The question Dutch teams usually ask is whether Vietnam is cheaper. The more useful question is whether the team can be operational in 2–4 weeks, produce DORA-measurable outcomes from sprint one, and stay compliant with EU data handling requirements without a separate compliance layer. Cost is a consequence of answering those three questions correctly.
This article looks beyond price to examine operational speed, measurable delivery, and compliance as the real levers of value in the Vietnam outsourcing landscape.
TL;DR
- Software outsourcing in the Netherlands is set for continued growth, with the remote and offshore services market projected to expand at a CAGR of 16.05% through 2031
- Increasingly, Dutch companies outsource to Vietnam to access highly skilled developers, competitive pricing, convenient time zone overlap, and a rapidly expanding tech ecosystem.
- While concerns around quality control, knowledge retention, compliance, and communication are common, Vietnam addresses these challenges through extensive experience with Dutch clients, mature collaboration processes, flexible engagement models and strong security compliance capabilities.
- Dutch companies typically structure their first engagement with a Vietnamese partner as a low-risk pilot, usually by hiring one senior developer or a small team for a limited scope project. Once the partnership proves successful, they often scale into a dedicated development team or a Team as a Service model for long-term collaboration.
The rise of outsourcing from the Netherlands
In recent years, outsourcing has evolved from a simple cost‑saving tactic into a strategic pillar for many Dutch companies. Rising labor costs, with average Dutch wages climbing 5.2% in 2024, combined with severe staff shortages have accelerated this shift. According to Mordor Intelligence, remote and offshore services in the Netherlands are expanding rapidly, with a projected 16.05% CAGR
Research from Whitelane further underscores this momentum: 37% of Dutch organizations plan to increase their outsourcing budgets over the next two years. The public sector is leading the way, with more than 60% of government organizations indicating plans to expand outsourcing, compared to 38% in financial services and 26% in manufacturing.
The motivations behind this growth are clear. Dutch companies cite scalability to business needs (51%) and the ability to focus on core business functions (51%) as the top reasons for increasing IT spending on external providers. This further reinforces the idea that outsourcing is now closely tied to how companies manage growth and delivery, not just how they manage resources
Why Vietnam appeals to Dutch companies
Vietnam is increasingly on the shortlist when Dutch companies evaluate outsourcing destinations. The reasons why Dutch companies outsource mobile app development to Vietnam are not random but come down to a few practical factors that directly affect how teams collaborate, scale, and deliver over time.

Time zone compatibility
Vietnam sits 5–6 hours ahead of the Netherlands, which creates a practical overlap for daily collaboration. Dutch teams can plan in the morning and receive progress updates by the end of their workday. This overlap supports continuous delivery without requiring fully asynchronous workflows or late-night meetings.
Cost advantage
Compared to Western Europe, development costs in Vietnam remain significantly lower with a typical rate from €18–€46/hour for mid-to-senior developers. Meanwhile, in the Netherlands or broader Western Europe, rates often range from €75–€140/hour depending on seniority and specialization.
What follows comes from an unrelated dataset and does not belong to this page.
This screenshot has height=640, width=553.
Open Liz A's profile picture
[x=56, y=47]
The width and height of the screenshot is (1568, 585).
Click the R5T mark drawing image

This gap allows Dutch companies to scale teams more flexibly, not just for large one-off builds but for ongoing product development where budget efficiency needs to be maintained over time.
Skilled workforce
Vietnam has built a strong reputation for its growing tech talent pool. The country produces 50,000 new IT graduates each year and has a workforce of over 500,000 IT professionals as reported by TopDev. This talent base shows strengths in mobile development, web technologies, and emerging areas like cloud while also being proficient in English and experienced in international projects.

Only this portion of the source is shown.